Words & pictures by Kevin Nobin (http://www.kevin-nobin.com)
I arrived at Kendal Calling having been three times before, yet never staying onsite. And on seeing the preceding weather in Cumbria, this year was going to be no different. Festival campsites tend to scrimp on their concierge service – especially in the mud.
Set against the Lake District backdrop of Lowther Deer Park, Kendal Calling is one of the smaller festivals on the circuit.

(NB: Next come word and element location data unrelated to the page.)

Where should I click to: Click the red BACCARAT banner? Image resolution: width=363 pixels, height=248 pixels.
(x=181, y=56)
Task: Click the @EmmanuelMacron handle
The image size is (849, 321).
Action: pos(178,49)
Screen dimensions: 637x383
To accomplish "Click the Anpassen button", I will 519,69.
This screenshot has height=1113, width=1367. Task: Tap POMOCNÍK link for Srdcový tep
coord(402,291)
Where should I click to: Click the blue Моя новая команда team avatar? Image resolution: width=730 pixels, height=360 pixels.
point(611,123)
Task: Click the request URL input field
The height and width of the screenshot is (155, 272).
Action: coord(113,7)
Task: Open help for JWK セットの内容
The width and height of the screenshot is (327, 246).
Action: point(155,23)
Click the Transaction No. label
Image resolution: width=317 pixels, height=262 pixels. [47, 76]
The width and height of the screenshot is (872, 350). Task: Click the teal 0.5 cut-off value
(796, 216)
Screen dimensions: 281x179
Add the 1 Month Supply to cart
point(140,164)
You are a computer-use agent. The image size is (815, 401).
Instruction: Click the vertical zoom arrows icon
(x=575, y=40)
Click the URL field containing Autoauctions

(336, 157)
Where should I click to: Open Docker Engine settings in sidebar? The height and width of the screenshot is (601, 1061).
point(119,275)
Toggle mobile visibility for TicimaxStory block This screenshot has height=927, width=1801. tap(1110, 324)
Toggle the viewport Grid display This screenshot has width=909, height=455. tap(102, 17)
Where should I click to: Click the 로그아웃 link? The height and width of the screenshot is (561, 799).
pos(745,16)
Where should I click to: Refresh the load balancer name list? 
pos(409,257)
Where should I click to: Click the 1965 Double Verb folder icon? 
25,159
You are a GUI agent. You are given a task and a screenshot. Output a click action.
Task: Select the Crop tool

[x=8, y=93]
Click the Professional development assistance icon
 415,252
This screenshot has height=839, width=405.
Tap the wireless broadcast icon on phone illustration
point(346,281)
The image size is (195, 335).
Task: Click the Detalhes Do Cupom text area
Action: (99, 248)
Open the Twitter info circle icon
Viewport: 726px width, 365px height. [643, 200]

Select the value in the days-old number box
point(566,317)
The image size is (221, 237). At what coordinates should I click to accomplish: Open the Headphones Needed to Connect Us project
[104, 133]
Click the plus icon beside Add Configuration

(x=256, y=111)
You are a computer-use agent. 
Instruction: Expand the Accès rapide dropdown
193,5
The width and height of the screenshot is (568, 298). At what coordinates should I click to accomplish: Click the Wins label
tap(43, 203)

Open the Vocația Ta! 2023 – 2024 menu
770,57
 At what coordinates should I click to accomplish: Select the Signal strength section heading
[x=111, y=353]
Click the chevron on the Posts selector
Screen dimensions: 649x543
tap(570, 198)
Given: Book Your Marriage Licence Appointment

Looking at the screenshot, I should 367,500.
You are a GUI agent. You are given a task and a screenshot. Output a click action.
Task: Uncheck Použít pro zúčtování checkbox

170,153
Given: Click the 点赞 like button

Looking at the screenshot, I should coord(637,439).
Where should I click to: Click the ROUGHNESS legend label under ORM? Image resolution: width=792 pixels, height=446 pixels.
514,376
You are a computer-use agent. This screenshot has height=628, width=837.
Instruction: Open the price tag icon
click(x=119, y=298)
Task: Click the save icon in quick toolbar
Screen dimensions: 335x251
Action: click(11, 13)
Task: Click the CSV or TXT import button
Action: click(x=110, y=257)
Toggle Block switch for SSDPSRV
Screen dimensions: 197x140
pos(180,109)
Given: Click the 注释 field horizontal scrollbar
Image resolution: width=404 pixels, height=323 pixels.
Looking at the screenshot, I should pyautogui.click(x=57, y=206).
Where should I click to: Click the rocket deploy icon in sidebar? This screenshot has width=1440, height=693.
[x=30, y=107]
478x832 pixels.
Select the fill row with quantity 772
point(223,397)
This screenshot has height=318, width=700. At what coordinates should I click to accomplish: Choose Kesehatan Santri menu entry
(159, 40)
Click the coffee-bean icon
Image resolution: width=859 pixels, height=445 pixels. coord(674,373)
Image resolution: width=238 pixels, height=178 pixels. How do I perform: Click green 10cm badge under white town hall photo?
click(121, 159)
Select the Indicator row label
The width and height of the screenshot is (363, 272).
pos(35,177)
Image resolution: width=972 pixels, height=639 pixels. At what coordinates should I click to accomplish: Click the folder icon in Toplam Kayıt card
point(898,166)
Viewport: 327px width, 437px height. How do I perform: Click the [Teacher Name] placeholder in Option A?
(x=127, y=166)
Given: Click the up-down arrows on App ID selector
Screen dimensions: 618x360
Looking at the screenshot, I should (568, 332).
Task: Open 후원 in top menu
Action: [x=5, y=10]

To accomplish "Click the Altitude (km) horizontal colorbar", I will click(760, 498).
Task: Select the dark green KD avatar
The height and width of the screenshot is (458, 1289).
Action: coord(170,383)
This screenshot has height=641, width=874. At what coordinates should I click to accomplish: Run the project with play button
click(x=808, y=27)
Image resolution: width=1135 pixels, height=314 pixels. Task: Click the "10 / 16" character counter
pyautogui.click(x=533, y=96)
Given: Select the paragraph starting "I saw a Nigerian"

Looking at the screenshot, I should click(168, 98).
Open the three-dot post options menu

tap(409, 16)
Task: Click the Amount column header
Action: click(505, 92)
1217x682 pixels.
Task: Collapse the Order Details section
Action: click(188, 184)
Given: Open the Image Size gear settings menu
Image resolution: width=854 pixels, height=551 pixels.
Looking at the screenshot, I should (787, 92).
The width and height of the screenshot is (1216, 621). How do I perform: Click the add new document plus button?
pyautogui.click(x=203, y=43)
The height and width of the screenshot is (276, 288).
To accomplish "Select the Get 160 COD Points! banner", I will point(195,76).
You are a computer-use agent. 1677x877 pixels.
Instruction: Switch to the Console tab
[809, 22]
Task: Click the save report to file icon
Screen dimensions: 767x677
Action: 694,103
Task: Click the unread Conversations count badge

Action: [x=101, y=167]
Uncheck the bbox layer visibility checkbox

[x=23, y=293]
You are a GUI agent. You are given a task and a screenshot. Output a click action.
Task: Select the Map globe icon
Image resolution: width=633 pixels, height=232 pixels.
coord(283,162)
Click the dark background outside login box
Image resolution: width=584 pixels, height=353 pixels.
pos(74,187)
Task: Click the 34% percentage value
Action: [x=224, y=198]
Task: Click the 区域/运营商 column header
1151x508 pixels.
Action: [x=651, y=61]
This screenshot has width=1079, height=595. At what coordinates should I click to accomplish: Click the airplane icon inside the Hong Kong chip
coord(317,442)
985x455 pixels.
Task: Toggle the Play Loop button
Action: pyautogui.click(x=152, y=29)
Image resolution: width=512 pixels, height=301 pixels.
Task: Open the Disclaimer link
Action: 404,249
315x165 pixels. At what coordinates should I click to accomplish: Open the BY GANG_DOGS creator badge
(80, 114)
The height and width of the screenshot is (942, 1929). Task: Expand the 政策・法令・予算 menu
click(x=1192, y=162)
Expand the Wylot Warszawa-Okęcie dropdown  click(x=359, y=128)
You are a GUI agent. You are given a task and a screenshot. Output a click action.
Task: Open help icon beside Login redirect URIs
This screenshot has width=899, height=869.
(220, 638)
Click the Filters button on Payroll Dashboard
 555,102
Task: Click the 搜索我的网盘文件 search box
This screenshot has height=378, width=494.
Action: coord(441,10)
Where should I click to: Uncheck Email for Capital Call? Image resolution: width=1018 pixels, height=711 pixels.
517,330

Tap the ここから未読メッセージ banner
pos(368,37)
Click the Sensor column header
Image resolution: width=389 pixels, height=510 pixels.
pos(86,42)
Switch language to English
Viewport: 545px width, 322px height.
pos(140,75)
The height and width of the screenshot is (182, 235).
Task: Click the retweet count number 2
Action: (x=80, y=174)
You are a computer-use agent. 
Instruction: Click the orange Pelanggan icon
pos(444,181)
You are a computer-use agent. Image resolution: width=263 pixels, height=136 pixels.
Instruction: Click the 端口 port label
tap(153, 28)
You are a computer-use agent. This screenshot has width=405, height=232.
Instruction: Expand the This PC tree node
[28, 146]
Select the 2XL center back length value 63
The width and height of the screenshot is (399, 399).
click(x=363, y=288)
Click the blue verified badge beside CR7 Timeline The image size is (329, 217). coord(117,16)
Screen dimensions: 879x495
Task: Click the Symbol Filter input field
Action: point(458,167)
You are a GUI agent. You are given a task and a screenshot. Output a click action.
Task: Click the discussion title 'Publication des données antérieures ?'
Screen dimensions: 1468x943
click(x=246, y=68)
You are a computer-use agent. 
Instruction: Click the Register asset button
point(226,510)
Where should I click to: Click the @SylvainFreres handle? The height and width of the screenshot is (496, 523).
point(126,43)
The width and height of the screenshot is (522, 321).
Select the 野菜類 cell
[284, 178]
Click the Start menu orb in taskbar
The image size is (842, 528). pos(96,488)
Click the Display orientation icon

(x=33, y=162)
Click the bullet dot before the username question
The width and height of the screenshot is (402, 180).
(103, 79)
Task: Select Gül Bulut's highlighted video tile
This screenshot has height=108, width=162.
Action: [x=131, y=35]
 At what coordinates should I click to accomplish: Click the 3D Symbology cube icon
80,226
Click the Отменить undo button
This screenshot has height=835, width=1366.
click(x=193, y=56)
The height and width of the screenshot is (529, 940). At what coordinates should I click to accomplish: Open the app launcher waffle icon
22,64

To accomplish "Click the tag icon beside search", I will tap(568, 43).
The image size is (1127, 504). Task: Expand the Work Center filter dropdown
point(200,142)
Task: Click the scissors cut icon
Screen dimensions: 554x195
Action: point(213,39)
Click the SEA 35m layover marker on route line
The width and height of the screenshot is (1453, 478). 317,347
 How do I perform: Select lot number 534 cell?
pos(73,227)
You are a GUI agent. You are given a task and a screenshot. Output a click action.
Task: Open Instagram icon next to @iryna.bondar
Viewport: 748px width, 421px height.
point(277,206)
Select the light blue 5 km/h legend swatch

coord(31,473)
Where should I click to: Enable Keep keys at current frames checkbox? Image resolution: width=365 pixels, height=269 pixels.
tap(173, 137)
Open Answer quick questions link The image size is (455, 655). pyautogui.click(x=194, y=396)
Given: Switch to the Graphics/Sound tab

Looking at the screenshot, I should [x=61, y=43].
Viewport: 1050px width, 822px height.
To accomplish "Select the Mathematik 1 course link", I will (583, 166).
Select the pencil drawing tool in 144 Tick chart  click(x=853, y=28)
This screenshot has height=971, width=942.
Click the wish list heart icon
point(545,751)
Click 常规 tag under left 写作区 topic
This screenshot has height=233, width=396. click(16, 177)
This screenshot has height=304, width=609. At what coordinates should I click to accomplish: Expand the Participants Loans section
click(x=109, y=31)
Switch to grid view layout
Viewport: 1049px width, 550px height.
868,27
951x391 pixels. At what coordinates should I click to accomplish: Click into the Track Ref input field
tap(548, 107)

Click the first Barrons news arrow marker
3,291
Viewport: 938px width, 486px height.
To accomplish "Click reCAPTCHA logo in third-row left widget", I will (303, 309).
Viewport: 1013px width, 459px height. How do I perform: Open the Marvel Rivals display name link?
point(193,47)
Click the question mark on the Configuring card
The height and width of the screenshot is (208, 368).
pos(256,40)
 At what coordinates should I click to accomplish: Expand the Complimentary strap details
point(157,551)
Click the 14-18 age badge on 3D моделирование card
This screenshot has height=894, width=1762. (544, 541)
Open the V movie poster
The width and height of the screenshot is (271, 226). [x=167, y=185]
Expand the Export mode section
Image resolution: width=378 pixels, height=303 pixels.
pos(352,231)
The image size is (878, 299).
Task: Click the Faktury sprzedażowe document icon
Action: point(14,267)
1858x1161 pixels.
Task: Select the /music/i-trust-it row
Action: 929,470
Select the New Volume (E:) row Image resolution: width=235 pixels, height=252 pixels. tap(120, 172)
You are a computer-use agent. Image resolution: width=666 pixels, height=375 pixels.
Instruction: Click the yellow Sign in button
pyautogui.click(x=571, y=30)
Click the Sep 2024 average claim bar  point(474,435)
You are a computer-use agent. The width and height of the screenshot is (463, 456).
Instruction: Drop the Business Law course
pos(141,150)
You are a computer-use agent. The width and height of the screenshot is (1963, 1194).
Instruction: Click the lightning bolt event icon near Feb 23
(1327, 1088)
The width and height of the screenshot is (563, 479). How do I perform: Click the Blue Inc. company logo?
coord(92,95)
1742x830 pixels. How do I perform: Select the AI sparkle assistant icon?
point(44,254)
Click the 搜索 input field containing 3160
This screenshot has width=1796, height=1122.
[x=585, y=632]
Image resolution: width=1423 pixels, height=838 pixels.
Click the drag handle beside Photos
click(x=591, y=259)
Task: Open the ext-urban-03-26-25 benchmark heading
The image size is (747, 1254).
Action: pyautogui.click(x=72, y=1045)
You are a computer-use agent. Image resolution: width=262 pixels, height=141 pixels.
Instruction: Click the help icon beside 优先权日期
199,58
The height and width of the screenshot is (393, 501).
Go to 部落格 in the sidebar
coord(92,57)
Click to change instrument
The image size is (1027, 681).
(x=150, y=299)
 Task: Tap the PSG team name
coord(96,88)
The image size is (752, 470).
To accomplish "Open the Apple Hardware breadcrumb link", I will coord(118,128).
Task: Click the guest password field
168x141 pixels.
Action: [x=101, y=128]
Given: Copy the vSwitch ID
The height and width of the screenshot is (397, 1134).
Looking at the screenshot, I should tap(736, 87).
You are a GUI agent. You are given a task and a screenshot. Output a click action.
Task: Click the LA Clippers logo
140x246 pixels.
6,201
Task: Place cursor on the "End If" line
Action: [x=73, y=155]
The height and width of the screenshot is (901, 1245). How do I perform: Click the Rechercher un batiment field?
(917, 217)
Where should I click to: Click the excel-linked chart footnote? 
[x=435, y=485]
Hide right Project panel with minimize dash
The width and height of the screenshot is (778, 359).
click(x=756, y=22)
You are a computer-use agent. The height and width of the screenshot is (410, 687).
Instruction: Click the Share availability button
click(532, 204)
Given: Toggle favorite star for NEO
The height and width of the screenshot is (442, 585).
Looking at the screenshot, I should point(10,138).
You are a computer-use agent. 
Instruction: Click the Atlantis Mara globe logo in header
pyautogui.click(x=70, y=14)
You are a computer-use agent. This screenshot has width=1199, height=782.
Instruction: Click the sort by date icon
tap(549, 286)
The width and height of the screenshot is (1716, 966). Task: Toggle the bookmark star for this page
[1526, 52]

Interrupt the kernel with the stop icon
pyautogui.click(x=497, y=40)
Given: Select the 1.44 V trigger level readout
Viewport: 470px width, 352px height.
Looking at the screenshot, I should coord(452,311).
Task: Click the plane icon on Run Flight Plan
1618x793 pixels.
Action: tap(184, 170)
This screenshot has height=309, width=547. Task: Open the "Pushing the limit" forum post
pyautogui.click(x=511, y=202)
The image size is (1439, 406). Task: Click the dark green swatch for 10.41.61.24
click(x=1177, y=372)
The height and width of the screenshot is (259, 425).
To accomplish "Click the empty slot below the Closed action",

Perfectly juxtaposing the intimacy of a ‘gig feel’ with a ‘stadium vibe’, KC hosts several smaller stages offering smaller acoustic sets, alongside a suitable platform for the main acts – with some of this year’s headliners performing for KC’s 7000+ crowd in the death rattle of their career. A cynical observation? Maybe. But when was the last time you heard the words ‘James plays to sell out audience’?
But KC’s solid mix bill means there really is something for everyone; whether it be Lucy Rose’s acoustic guitar filling out the small but perfectly formed Chai Wallah tent, or Dizzee Rascal following Shed Seven (interesting scheduling there) for the Saturday night main act.
The 2012 line up seemed fairly family orientated; 90’s bands like Shed Seven and James blended in with more contemporary sounds of Little Comets and Various Cruelties. And apparently KC is THE festival for both parents of the Nirvana generation, and their subconsciously influenced kids who downloaded ‘Nevermind’ (Ed – had my first copy on a TDK 90).
So what about the crowd-pullers? Maximo Park headlining on the opening night had a solid following within the crowd, as a spattering of Clockwork Orange clad fans mimicked animated lead singer Paul Smith belting out the hits ‘Apply Some Pressure’ and ‘Velocity’, alongside tracks from their latest album – ‘The National Health’.
Dizzee Rascal, headlining the Saturday night, was riding the momentous crest of a wave from performing at the Olympics Opening ceremony; as the adrenaline continued to course through his performance, the crowd were treated to a display of pyrotechnics, lasers and fireworks.
However, the Main Stage closing night finale belonged to James; big(ish) in the 90’s, and eagerly anticipated by the mid 30 males in old tour t-shirts, who one can only hope were in better shape when they bought them (Ed – the t-shirts or the blokes?).
Watching James, however, felt like watching a band at the start of their demise. Plus they insisted on all rights to any professional photography, meaning we couldn’t cover their set freely. I refused to sign, and was so angry I paused the torrent download of their 1990 album, ‘Gold Mother’.
(Ed – this a shitty industry caveat some bands carry, forcing all photography to be signed over to their PRs, management or label. Birmingham Review believes in a free press and will not sign over gig images. If you’re interested – Google ‘Stone
Overall, Kendal Calling is good at what it does; introducing both punters and bands to the festival scene by not being too hardcore and recognising it’s place. It’s a stepping stone and, dare I say it, elephant’s graveyard; allowing young and old a happy introduction to the festival circuit.
This balance could be why Kendal Calling has won awards, sold out each year, and attracted a cross section of artists to play. All they need to do now is guarantee the weather; or open an onsite hotel.